Hay un patrón de repetición entre las escenas. La artista se caracteriza por una obsesión por el registro, por intentar atrapar esos momentos mundanos y simples que se desvanecen con la misma rapidez con la que se consume una vela. La sala se transformó en una casa que contiene a sus pinturas, son rastros de un encuentro que acaba de concluir. Vestigios de una celebración privada de la que el espectador no formó parte. Sin embargo, lo hipnótico de sus obras invitan a jugar a la reconstrucción de lo que ya sucedió, como las manchas de comida y aureolas de vinos que quedan en los manteles después de una cena.
Hay un aire de fantasía en todo el recinto, si bien la pintura no es más que manchas de color sobre tela, la factura tan particular de Macri hace sentir real el humo de las velas recién consumidas. Sus trazos chorreantes son como pequeñas gotas de cera líquida, muy parecidas a las gotas de agua en una nube.

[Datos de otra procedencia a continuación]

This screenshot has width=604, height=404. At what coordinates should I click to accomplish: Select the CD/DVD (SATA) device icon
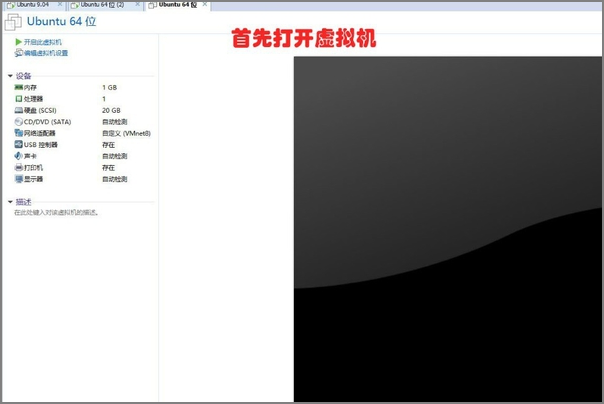(x=18, y=122)
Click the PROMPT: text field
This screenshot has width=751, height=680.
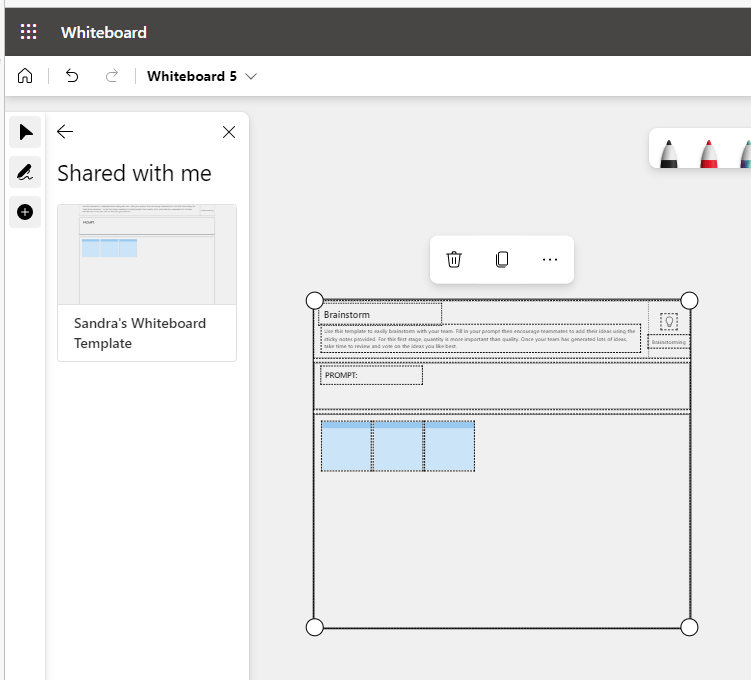pos(371,375)
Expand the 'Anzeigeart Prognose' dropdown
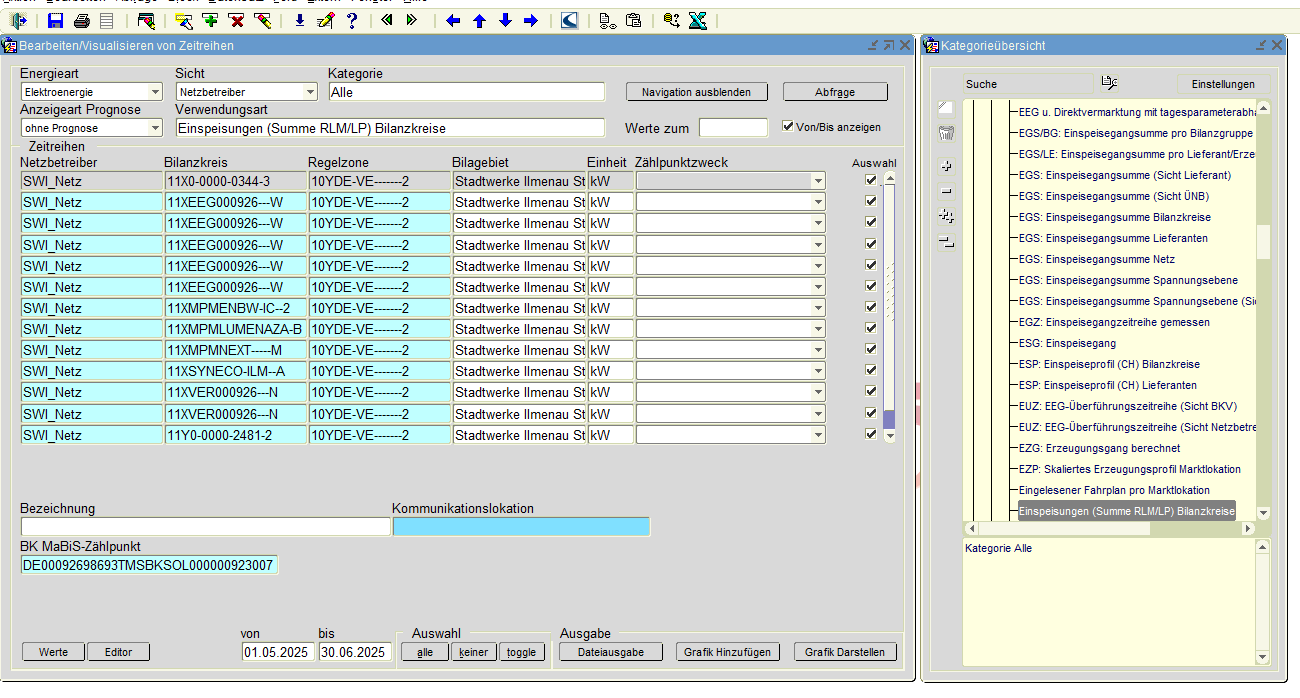This screenshot has height=698, width=1300. point(154,128)
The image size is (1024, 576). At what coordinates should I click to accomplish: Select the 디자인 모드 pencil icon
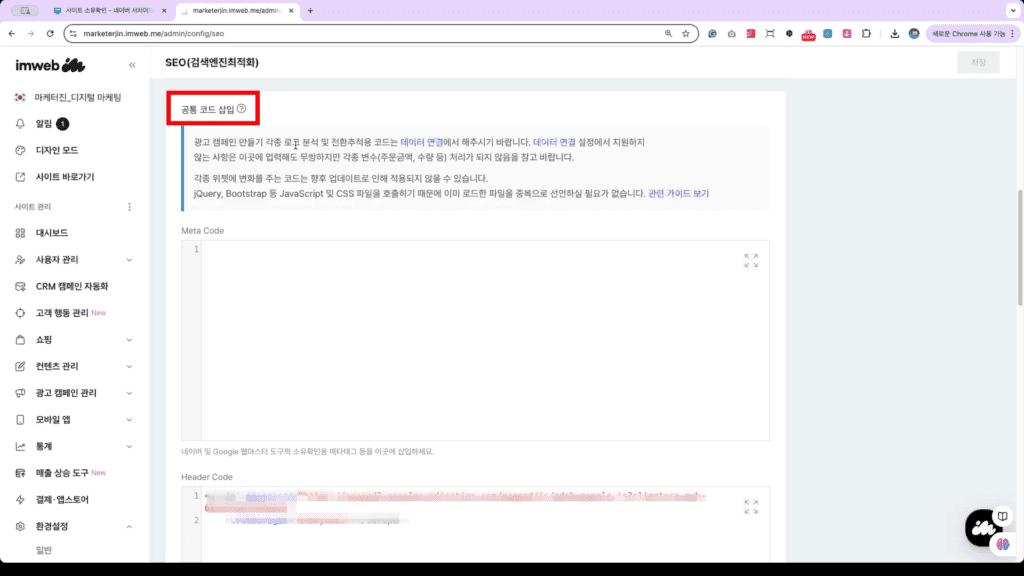click(x=18, y=150)
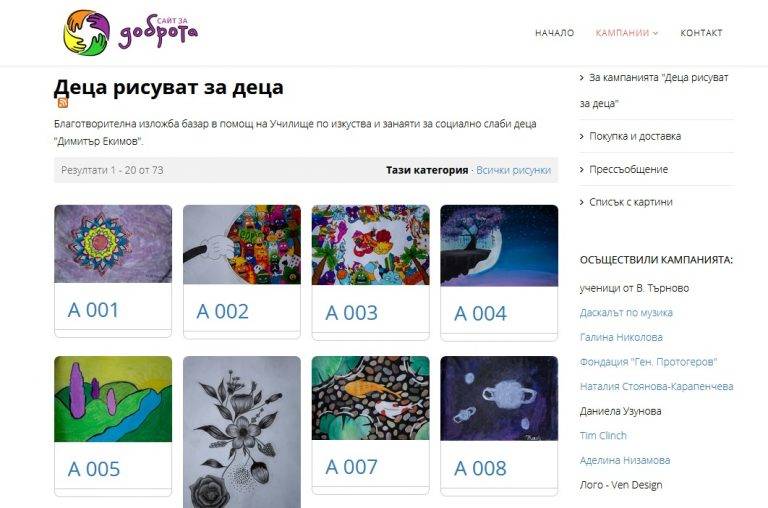768x508 pixels.
Task: Open Прессъобщение sidebar item
Action: point(628,169)
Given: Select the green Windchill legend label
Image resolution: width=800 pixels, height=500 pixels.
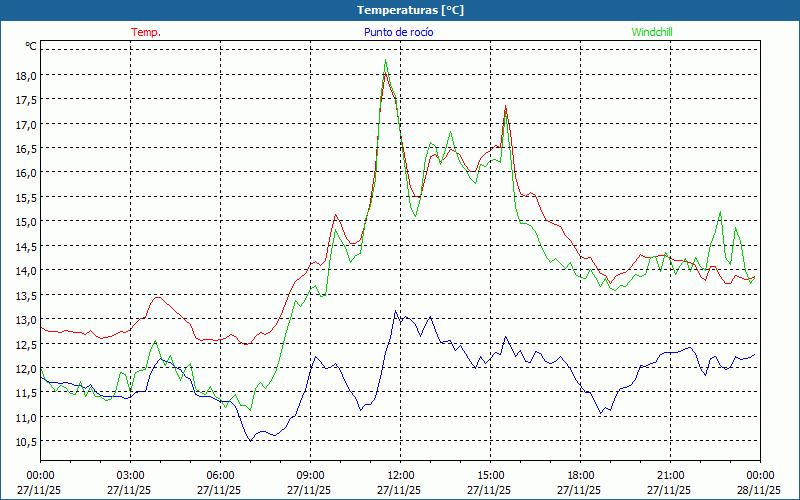Looking at the screenshot, I should point(652,32).
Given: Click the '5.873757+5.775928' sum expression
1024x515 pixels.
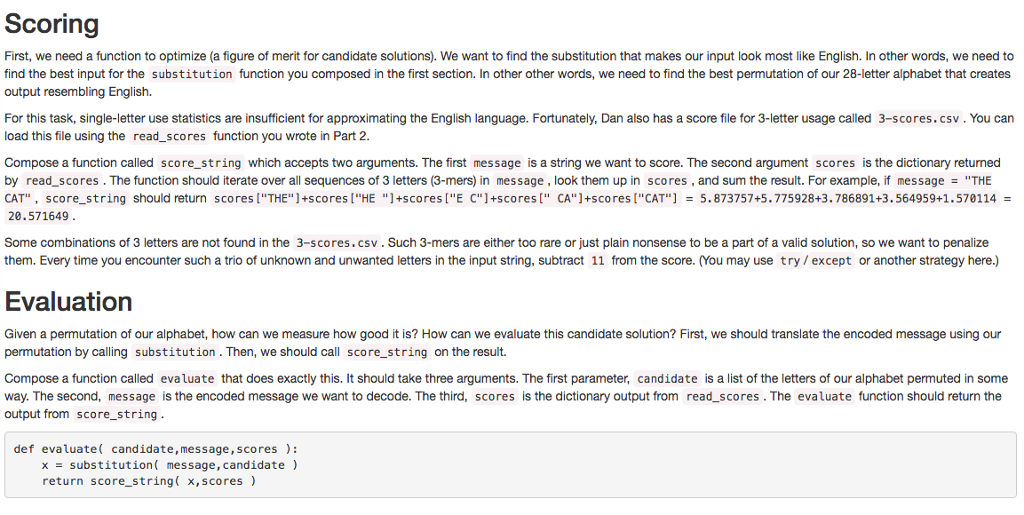Looking at the screenshot, I should (x=760, y=198).
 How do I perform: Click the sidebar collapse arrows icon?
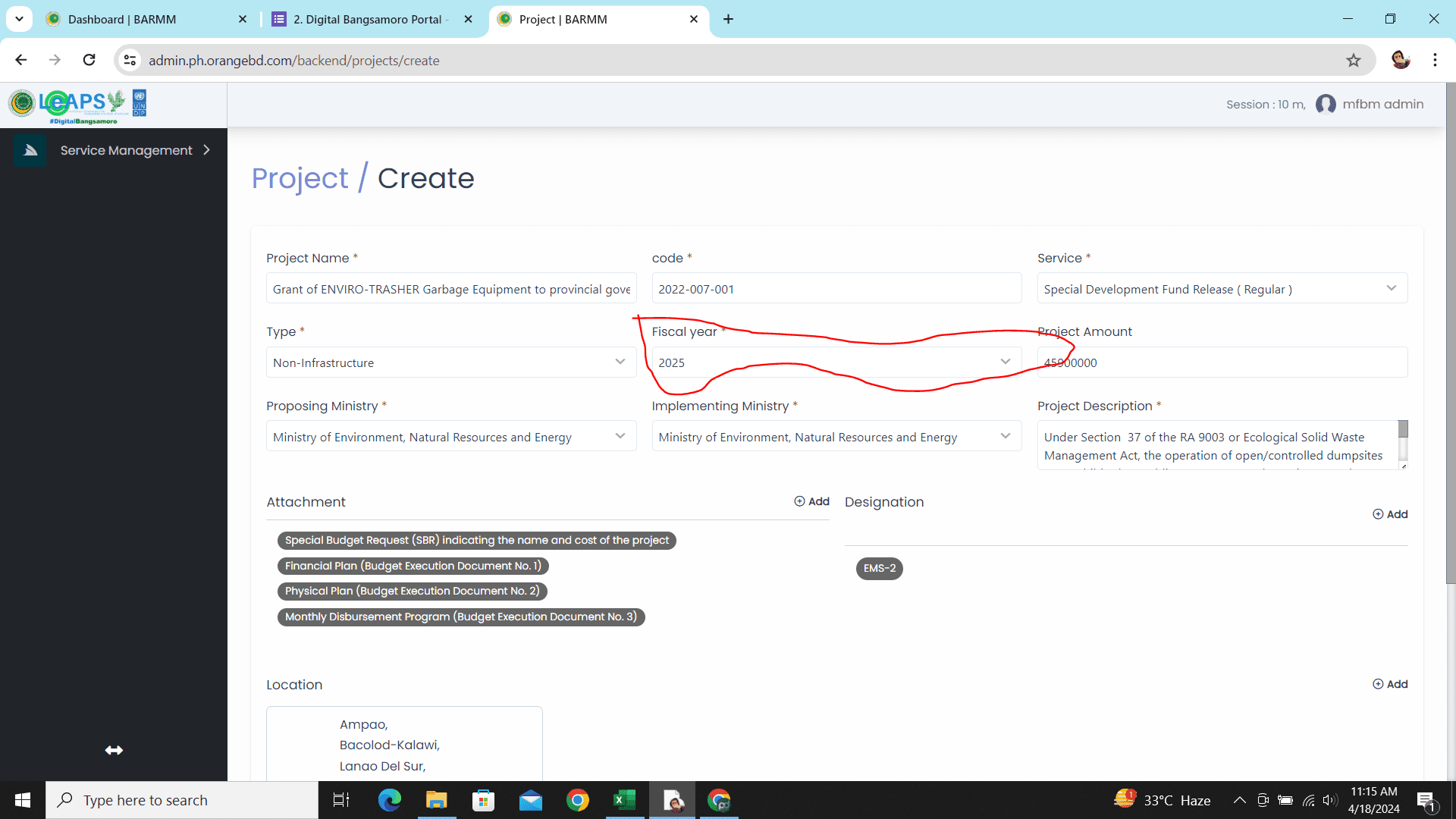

La distorsión en la percepción de las escenas, nos marca su mirada, y recuerda cómo cada momento depende de quién lo vivencia. Con un estilo que se acerca más al realismo mágico que al surrealismo, la artista representa velas alargadas a veces prendidas, otras apagadas y suspendidas en un aire de recuerdo; objetos que actúan sin la acción de la gravedad; tazas animadas de las que brotan lagrimas y relojes que no marcan ningún tiempo; huesos que no pueden pertenecer a ningún animal real; jarrones de cerámica con un patrón compositivo de signos zodiacales; dados voladores con runas inscriptas que predicen la incertidumbre; copas o cuencos que parecen parte de un ritual que ya concluyó; restos de comida y globos de diálogos vacíos que posibilitan al espectador incorporar su propia narrativa.
Profundizar en la hipnótica muestra de Gimena Macri es como trasladarse al mundo de la interpretación de sus recuerdos. Nos adentramos en los escenarios en los que la nocturnidad, el misterio y la fantasía toman protagonismo. Si bien, no hay presencia física de personajes, sí hay rastros de una acción donde pensamientos e imágenes se van enhebrando entre sí, hasta convertirse en un mundo real a los ojos del observador.